I use a four bulb rotating light, I have a large LED bar but the problem I found was it does not produce any heat and would always ice over. With the rotating light it gets slightly warm over time so between the wind over the cab and the heat generated it always stays clear. And I do agree you can see this light much further away than the LED unit I have


----------



## Too Stroked (Jan 1, 2010)

Call me old school, but I still like good old fashioned rotators. And I too believe that in certain situations they actually give better situational awareness to others driving around you. I think that's because you can see the moving beam of light both coming and going. Truth be told, they still suffer from greater power draw, higher maintenance and more moving parts. 

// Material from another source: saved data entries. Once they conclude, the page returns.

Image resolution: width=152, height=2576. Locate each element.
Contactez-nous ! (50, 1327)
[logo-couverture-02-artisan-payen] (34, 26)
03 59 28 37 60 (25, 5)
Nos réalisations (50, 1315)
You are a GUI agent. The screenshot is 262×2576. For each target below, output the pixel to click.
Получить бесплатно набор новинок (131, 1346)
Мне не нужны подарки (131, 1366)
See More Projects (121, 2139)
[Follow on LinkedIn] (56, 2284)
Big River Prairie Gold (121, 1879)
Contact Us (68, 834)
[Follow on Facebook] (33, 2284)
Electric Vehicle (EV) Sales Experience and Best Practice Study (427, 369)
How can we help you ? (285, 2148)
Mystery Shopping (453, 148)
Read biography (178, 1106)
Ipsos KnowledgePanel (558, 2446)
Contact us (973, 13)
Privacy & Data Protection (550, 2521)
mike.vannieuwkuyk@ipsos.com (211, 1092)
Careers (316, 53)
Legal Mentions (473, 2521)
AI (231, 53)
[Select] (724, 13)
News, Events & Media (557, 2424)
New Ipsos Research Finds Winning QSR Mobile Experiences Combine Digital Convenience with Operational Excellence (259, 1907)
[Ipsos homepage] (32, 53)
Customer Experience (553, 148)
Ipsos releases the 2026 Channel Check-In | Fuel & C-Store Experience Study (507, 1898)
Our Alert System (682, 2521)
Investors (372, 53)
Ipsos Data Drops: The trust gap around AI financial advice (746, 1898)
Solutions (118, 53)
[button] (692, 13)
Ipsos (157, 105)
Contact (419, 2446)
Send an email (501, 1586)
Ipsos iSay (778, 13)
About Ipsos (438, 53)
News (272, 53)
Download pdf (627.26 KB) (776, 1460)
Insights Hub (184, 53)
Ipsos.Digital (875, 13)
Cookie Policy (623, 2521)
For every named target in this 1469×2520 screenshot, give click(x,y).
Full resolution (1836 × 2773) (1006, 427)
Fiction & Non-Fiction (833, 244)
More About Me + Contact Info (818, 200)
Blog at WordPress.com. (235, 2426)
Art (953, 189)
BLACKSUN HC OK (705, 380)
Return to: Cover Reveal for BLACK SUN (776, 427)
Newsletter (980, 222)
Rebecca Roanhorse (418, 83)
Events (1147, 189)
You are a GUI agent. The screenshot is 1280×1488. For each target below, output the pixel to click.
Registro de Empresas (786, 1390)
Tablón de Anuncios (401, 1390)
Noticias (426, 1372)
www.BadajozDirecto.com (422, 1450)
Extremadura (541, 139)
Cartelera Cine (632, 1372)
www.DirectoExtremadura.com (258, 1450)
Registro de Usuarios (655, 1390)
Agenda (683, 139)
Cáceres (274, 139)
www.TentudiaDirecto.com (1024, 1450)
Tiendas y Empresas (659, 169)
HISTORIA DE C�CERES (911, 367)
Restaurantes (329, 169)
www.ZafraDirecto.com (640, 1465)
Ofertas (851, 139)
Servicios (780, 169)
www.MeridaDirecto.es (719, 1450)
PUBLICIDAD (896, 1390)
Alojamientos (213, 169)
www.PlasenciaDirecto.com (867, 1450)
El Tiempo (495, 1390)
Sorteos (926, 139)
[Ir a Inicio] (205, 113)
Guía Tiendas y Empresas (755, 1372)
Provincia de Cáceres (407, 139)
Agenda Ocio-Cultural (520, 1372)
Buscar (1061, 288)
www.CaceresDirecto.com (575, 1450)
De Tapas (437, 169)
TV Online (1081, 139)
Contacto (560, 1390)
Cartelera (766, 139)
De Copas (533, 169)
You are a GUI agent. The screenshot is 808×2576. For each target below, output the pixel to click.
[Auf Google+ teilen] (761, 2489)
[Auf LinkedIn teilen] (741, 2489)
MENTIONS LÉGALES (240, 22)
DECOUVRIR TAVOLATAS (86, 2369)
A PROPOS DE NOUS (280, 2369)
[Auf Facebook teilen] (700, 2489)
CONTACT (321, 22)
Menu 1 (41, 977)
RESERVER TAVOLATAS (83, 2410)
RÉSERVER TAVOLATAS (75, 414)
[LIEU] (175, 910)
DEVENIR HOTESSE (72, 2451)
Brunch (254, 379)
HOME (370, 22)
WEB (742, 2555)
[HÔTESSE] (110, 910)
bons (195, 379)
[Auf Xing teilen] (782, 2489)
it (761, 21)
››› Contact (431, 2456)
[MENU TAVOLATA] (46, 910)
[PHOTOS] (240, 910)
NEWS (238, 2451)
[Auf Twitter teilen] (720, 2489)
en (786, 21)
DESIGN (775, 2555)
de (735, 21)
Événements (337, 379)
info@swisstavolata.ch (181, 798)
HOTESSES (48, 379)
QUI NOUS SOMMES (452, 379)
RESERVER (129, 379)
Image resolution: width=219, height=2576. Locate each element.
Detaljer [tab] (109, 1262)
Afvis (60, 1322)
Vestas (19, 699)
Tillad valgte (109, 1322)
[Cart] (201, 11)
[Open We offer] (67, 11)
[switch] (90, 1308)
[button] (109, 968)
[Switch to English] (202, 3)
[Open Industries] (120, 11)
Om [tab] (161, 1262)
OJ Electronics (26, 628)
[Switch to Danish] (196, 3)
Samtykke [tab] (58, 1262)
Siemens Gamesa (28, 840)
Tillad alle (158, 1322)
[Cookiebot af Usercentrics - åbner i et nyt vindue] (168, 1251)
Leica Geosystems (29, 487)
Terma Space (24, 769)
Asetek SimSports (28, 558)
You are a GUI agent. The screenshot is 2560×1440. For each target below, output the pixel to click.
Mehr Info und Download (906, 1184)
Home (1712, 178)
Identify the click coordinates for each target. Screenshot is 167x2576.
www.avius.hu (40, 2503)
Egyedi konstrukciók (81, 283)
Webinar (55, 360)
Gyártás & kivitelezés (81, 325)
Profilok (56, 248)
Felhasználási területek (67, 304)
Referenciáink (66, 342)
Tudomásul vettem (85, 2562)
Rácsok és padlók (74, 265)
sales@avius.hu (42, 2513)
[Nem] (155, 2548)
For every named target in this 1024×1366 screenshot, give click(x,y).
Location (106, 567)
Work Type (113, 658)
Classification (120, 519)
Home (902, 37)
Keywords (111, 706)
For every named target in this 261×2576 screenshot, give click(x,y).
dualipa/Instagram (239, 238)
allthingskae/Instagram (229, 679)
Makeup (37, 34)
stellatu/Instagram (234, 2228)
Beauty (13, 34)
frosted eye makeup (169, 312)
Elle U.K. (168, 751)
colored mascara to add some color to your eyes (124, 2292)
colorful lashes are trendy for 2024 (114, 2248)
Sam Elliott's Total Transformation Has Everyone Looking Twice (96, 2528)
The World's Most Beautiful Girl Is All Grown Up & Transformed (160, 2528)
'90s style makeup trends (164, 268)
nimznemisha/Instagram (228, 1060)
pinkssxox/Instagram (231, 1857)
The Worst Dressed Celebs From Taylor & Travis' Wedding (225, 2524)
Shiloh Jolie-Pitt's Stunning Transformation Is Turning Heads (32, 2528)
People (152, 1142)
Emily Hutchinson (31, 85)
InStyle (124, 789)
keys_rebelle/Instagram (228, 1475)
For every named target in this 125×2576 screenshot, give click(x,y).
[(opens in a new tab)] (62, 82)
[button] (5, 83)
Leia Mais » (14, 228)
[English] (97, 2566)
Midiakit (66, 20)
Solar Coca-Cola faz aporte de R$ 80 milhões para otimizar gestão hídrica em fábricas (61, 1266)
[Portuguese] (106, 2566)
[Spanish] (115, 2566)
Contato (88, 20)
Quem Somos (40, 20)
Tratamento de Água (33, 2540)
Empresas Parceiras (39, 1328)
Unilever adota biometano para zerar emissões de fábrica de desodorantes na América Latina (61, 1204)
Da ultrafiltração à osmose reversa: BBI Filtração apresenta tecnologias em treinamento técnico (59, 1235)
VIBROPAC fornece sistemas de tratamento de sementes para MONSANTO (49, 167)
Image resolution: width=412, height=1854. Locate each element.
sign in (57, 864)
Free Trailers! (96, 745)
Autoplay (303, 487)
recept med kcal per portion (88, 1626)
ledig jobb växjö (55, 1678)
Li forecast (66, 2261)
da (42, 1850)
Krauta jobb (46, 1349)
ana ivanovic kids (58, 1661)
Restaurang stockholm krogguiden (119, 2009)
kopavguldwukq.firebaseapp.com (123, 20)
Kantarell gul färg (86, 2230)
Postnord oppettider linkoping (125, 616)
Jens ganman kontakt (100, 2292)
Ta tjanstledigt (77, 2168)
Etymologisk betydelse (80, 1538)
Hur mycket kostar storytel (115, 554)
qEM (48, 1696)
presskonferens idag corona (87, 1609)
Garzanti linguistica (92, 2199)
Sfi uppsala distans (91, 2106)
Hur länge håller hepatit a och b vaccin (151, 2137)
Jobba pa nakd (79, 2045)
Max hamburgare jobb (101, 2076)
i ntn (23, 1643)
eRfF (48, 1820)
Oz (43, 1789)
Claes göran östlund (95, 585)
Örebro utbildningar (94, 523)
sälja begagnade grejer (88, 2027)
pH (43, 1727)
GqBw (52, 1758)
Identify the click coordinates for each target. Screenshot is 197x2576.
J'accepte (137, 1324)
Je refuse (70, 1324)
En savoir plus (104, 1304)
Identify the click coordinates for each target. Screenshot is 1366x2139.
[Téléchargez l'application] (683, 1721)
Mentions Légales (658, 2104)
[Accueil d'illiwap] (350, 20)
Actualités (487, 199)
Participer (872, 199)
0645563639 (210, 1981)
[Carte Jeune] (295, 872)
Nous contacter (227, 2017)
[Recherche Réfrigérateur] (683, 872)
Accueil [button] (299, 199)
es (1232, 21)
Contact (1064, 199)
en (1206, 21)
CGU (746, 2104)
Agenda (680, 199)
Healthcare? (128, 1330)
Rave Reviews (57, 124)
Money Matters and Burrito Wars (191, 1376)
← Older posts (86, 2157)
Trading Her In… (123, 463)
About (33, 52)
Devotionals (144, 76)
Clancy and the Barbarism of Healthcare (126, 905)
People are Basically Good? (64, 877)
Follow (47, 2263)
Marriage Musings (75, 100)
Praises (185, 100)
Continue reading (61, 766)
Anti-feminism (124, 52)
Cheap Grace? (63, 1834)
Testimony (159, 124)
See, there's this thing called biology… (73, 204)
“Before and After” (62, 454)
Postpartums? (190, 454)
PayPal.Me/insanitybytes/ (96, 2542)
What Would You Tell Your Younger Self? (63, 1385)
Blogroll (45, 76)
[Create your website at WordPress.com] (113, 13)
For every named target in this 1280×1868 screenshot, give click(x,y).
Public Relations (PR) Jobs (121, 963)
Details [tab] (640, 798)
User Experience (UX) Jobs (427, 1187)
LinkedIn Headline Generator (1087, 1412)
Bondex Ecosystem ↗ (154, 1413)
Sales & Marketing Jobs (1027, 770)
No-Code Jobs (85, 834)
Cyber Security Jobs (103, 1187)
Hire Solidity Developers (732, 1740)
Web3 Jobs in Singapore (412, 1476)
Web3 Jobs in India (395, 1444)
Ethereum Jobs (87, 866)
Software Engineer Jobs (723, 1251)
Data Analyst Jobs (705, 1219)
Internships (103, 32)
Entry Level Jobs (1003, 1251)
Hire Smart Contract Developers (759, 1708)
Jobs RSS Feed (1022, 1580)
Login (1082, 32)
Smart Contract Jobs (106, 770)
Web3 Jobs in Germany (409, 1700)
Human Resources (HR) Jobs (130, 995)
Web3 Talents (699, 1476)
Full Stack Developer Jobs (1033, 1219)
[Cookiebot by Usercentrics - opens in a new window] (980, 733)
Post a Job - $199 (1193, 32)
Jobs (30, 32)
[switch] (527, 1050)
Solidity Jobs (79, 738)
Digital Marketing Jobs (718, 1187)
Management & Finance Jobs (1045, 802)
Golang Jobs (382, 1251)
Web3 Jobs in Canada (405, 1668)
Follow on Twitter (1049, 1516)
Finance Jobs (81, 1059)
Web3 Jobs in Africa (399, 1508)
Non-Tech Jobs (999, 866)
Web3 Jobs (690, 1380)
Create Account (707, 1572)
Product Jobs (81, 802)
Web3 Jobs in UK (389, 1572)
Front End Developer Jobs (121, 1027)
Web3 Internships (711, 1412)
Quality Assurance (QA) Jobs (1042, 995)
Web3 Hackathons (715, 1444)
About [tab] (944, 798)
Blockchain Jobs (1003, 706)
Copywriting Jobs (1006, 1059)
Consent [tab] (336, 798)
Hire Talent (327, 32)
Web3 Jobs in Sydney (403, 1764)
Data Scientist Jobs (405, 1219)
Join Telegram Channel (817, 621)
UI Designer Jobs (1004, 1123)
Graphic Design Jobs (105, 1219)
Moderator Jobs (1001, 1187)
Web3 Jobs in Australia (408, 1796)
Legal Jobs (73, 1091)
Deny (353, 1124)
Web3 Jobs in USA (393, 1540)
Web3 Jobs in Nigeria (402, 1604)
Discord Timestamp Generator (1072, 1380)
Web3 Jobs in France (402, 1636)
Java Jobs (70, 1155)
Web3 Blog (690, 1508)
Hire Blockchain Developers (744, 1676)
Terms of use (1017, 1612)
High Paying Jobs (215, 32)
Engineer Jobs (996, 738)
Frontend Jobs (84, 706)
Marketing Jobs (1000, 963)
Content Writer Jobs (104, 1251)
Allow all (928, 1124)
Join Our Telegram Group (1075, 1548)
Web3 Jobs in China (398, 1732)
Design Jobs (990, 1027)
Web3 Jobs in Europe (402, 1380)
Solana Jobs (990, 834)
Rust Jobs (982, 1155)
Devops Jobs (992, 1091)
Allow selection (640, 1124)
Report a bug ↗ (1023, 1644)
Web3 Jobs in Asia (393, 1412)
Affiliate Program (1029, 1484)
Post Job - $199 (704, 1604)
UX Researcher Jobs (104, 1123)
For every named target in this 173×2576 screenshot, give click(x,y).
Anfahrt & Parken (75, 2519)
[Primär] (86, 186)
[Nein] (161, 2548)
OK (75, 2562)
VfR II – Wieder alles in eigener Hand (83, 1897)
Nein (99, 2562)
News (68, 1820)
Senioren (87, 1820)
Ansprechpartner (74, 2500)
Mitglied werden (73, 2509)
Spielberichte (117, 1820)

That said, I have (Star) rotators in the upper half of my light bar and (Star & Whelen) LED's in the lower half. I really like the lower power draw of the LED's. As for using LED's in a rotating pattern as some do, I find it pretty pathetic and almost useless for warning purposes.


----------



## Embalmer (Dec 30, 2004)

Mark Oomkes said:


> Still trying to figure out why I would ever need a full light bar for just plowing.


Found the take down or ally lights useful for emergency night electrical work (car took out a service mounted on a 4x4 frame near road as Cape cod area alot of homes have service meters mounted away from house ect)


----------